In [None]:
import sys, os
project_dir = os.path.split(os.getcwd())[0]
if project_dir not in sys.path:
    sys.path.append(project_dir)

import torch
from torch import Tensor, nn
from IPDL import MatrixEstimator, ClassificationInformationPlane, AutoEncoderInformationPlane
from IPDL.optim import AligmentOptimizer, SilvermanOptimizer

import torchvision
import torch.optim as optim
from torch.utils.data import DataLoader
from torchvision.transforms import Compose, ToTensor, Lambda
from torch.nn.functional import one_hot
from tqdm import tqdm

device = 'cuda' if torch.cuda.is_available() else 'cpu'

# Introduction

This notebook has the purpose to explain how to use this framework (IPDL). For any suggestion... meh!

# Network Design

In order to obtain the Information Plane, it is necessary to generates the matrix $A_T$ which is a representation RKHS of the T layer's output.

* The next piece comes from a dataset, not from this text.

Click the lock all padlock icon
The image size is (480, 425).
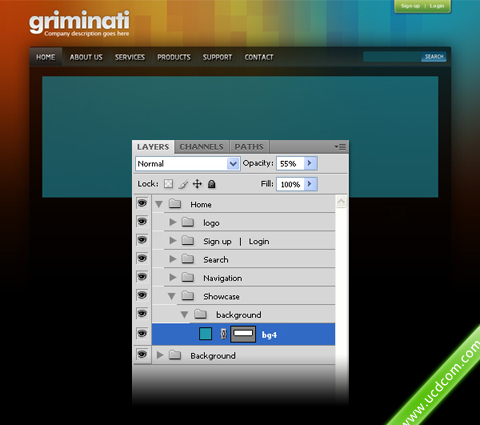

In this framework, this task is performed by the MatrixEstimator class which is necessary to indicate a intial $\sigma$ value due to this framework apply RBF kernel in order to obtain the RKHS. 

The following cell is a example of network design where at the end of each layer we are applying a MatrixEstimator:

In [None]:
class MLP(nn.Module):
    def __init__(self):
        super(MLP, self).__init__()

        self.layer1 = nn.Sequential(
            nn.Linear(784, 1024),
            nn.LeakyReLU(inplace=True),
            nn.BatchNorm1d(1024, affine=True),
            MatrixEstimator(0.1),
        )

        self.layer2 = nn.Sequential(
            nn.Linear(1024, 128),
            nn.LeakyReLU(inplace=True),
            nn.BatchNorm1d(128, affine=True),
            MatrixEstimator(0.1),
        )
        
        self.layer3 = nn.Sequential(
            nn.Linear(128, 64),
            nn.LeakyReLU(inplace=True),
            nn.BatchNorm1d(64, affine=True),
            MatrixEstimator(0.1),
        )

        self.layer4 = nn.Sequential(
            nn.Linear(64, 32),
            nn.LeakyReLU(inplace=True),
            nn.BatchNorm1d(32, affine=True),
            MatrixEstimator(0.1),
        )

        self.layer5 = nn.Sequential(
            nn.Linear(32, 10),
            nn.LeakyReLU(inplace=True),
            MatrixEstimator(0.1),
        )


        for m in self.modules():
            self.weight_init(m)

    def forward(self, x: Tensor) -> Tensor:
        x = self.layer1(x)
        x = self.layer2(x)
        x = self.layer3(x)
        x = self.layer4(x)
        x = self.layer5(x)

        return x

    def weight_init(self, module):
        if isinstance(module, nn.Linear) or isinstance(module, nn.Conv2d):
            nn.init.kaiming_normal_(module.weight.data, nonlinearity='relu')

# Training

In the training process, we have to define a optimizer for the *MatrixEstimator*, which is independent from the optimizer which is going to be used in order to optimize the network. This new optimizer, which base class is called *MatrixOptimizer*, will update the sigma value which is used in the RBF kernel.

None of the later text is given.